What it does
Commits a staged change only after fast checks confirm it: runs the affected tests/lint/static review, writes a Conventional Commits message linking the change to its test basis, refuses to commit an unverified or failing change, and never pushes.
When to use it
When committing test or feature work and you want it verified and traceable before it lands.
Prerequisites
qa.config.yml (tooling for the verification runner, stack); a staged change in the working tree.
Output
A verified Git commit (hash + Conventional Commits message); nothing is pushed.
Mechanics
How it works
- Read the staged diff; classify the Conventional Commits type and scope
- Run affected tests / lint / static-review (resolved from tooling) as a gate
- Commit only if the checks pass
- Route a real product defect to /qa:triage instead of committing
- Write a message tracing to the requirement/defect (Refs:/Fixes:)

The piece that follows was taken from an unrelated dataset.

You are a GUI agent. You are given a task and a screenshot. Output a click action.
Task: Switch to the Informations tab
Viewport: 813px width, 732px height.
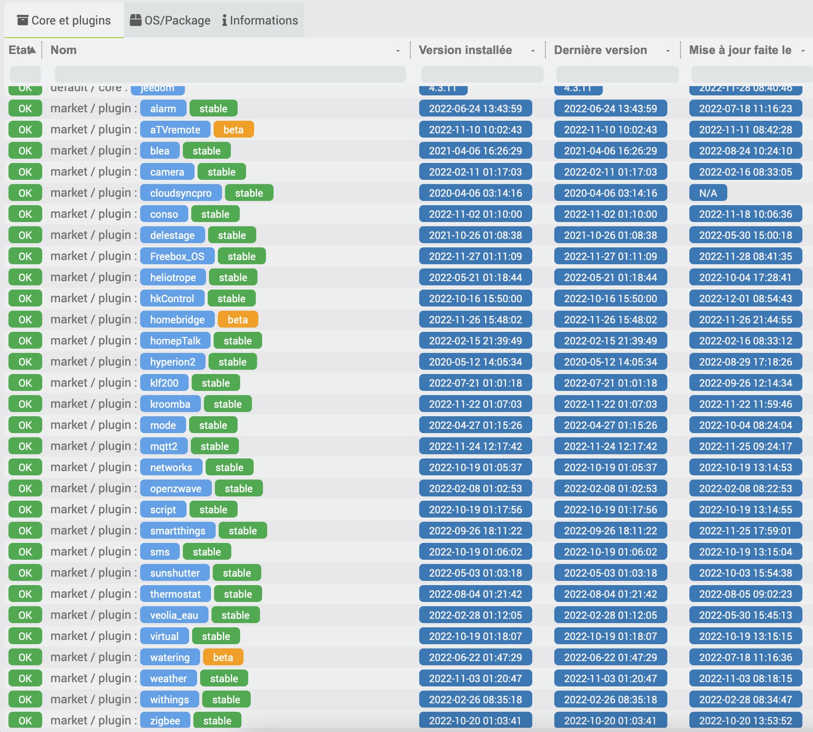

- Commit; never push, amend published history, or force
Why it works
The theory behind it
Confirmation testing before integrating a change plus traceability (CTFL §1.4; §1.4.4; Glossary). Verifying before committing enacts Principle 1 — never integrate an unverified or defect-masking change; the traceable message keeps the basis-to-change chain intact.
CTFL v4.0 §1.4 · §1.4.4 · Glossary (confirmation testing)
Example
See it in use
> /qa:commit "fix: expired-coupon 500"✓ Correct when It runs the affected tests/lint first, commits only if green, writes a Conventional Commits message tracing to the requirement/defect (Fixes: DEF-…), and never pushes — a failing change routes to triage instead of being committed.